------ TEXT UNDER STUDY ------

The protests by tens of thousands of people against the shipping of radioactive waste to a storage site in northern Germany last week have revealed the strength of public opposition to a nuclear policy that will haunt Angela Merkel, the German chancellor, for the remainder of her term.

Her deeply unpopular decision this year to prolong the life cycle of Germany’s 17 nuclear plants by 12 years on average could cost her the 2013 general election. Mrs Merkel’s centre-right coalition has suspended the planned phase-out of all reactors by 2021, amending a decision taken by a previous centre-left government in 2002 to end nuclear power generation in Germany.

Mrs Merkel has argued that nuclear power, which provides 12 per cent of Germany’s electricity needs, is essential as a “bridging technology” to ensure a stable, affordable power supply for the next two decades while Germany converts to renewable sources of energy.

But the fresh lease of life for the country’s ageing nuclear reactors has exposed her to accusations of backroom deal-making with the four top power companies, which stand to earn at least €50 billion (Dh250.49bn) in extra profits from the extension, at the expense of public safety.

------

◆ YOUR ASSIGNMENT:
Please answer these from the text on German nuclear policy:
(a) By how many years on average was the life cycle of Germany's nuclear plants extended?
(b) What share of Germany's electricity needs does nuclear power provide?
(c) How much in extra profits do the four top power companies stand to earn from the extension?
The material that comes next is separate from the text on German nuclear policy.

------ DATA ------

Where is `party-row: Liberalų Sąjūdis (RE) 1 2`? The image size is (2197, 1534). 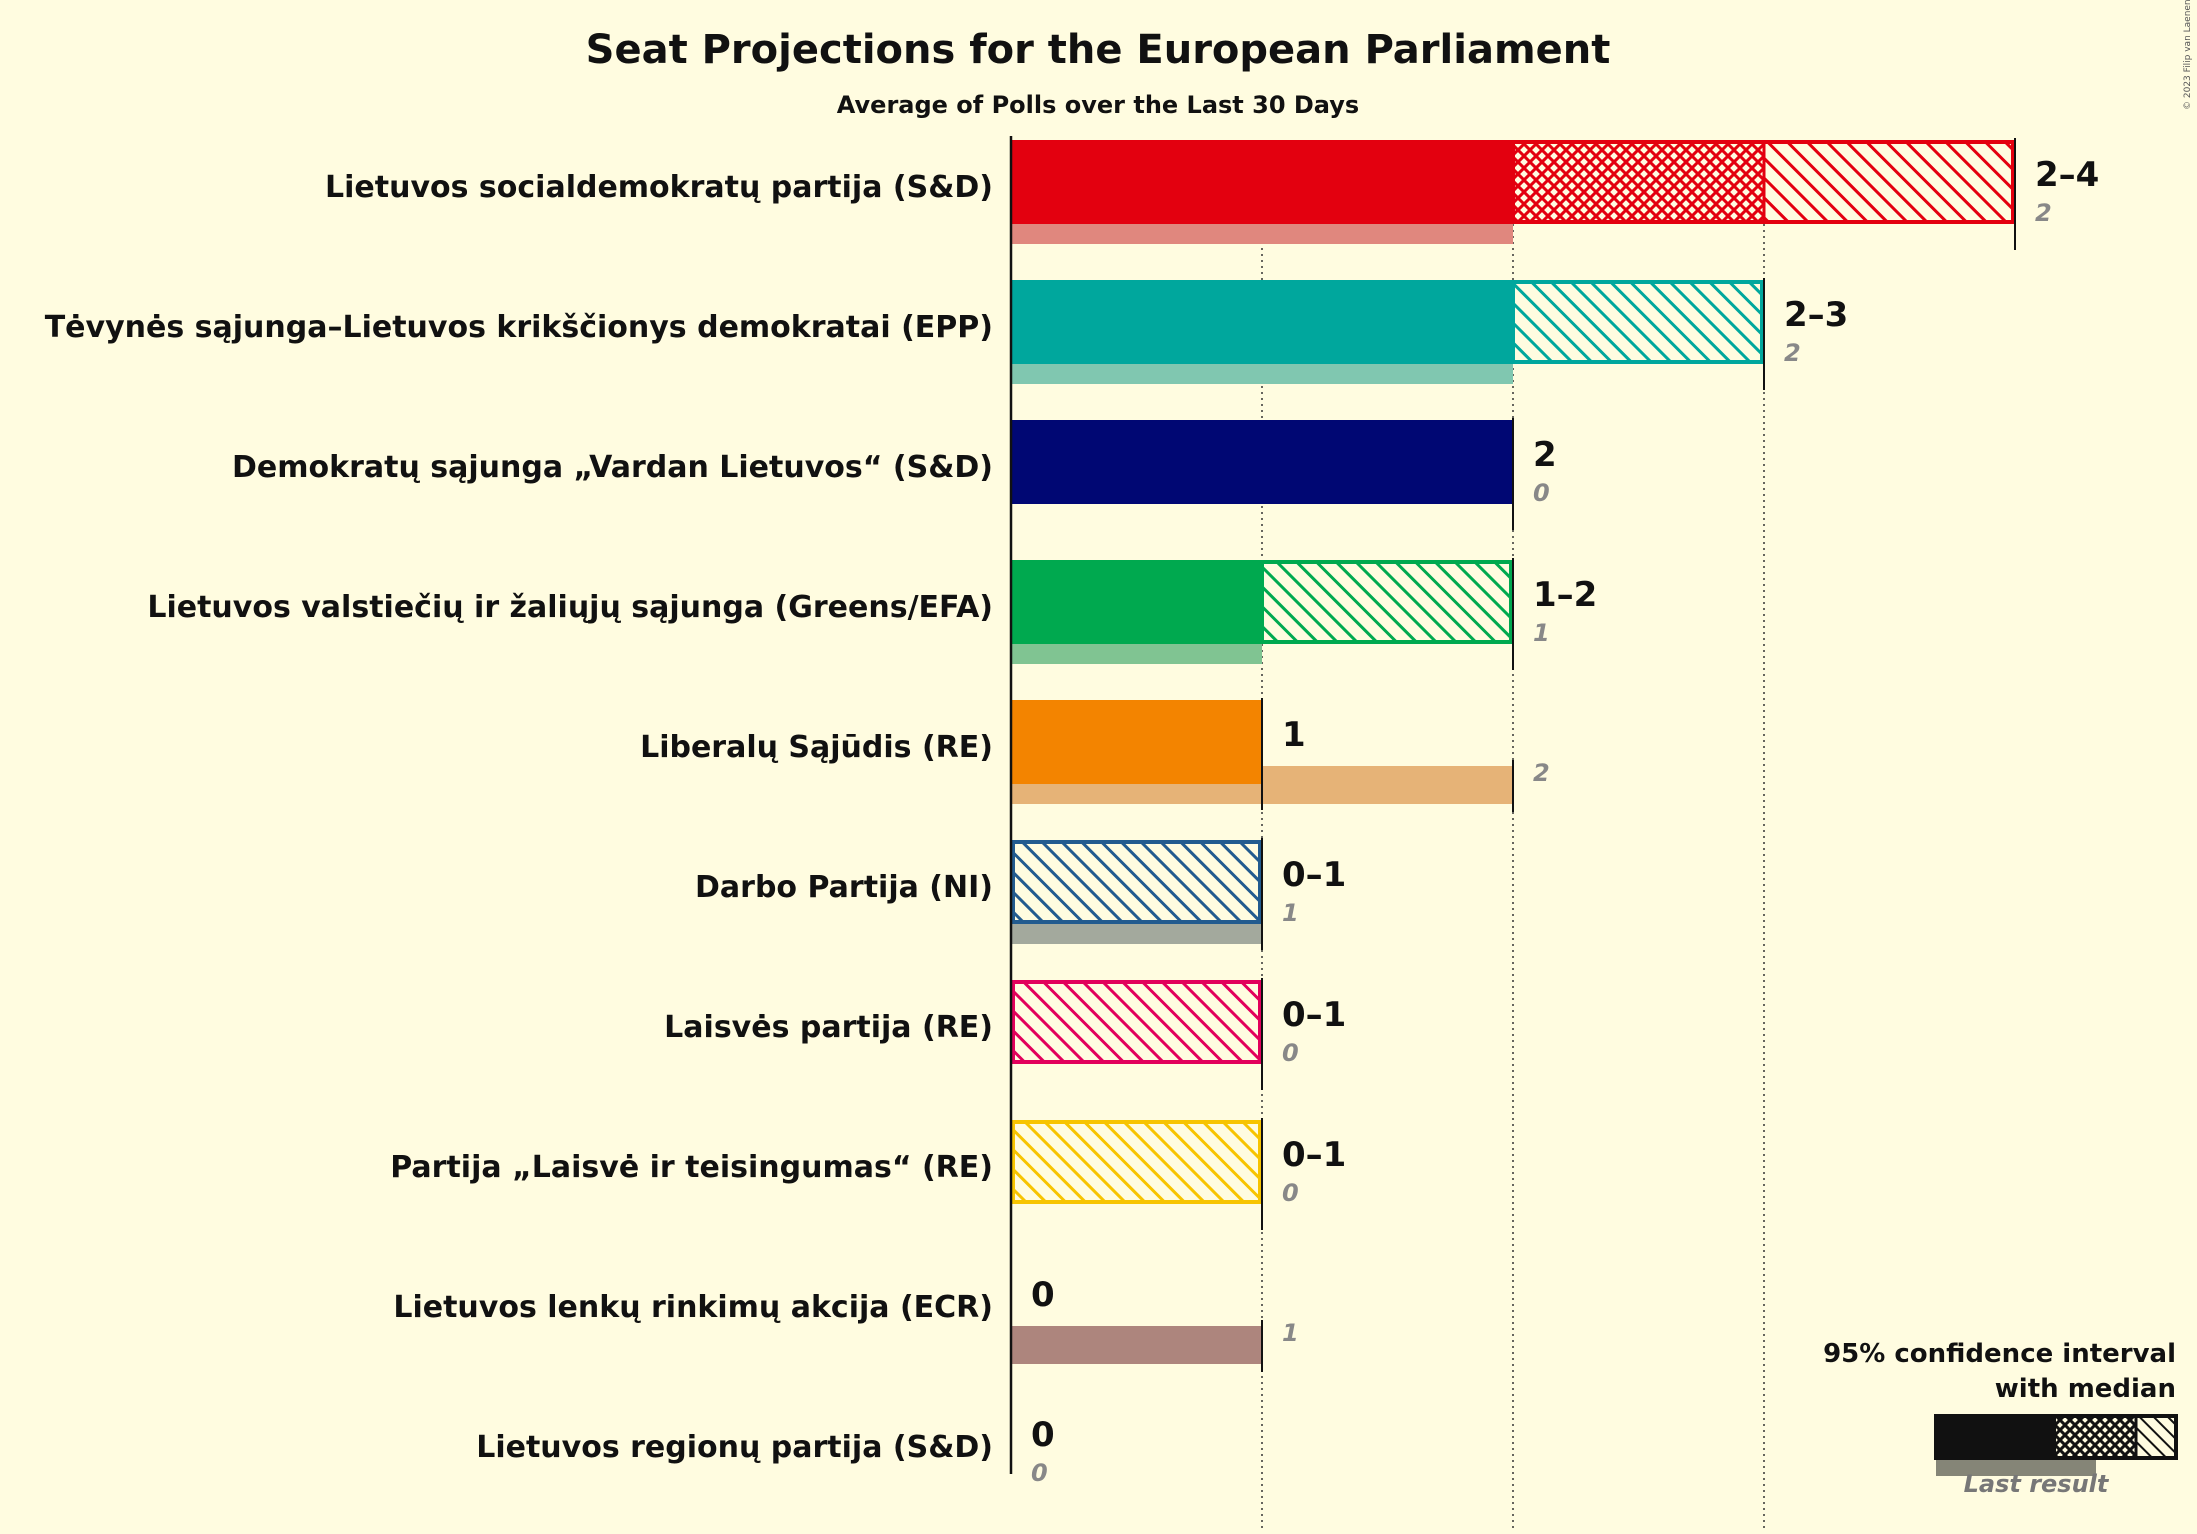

------

◆ RESPONSE TO THE EXERCISE:
(a) 12 years on average.
(b) 12 per cent.
(c) At least €50 billion (Dh250.49bn).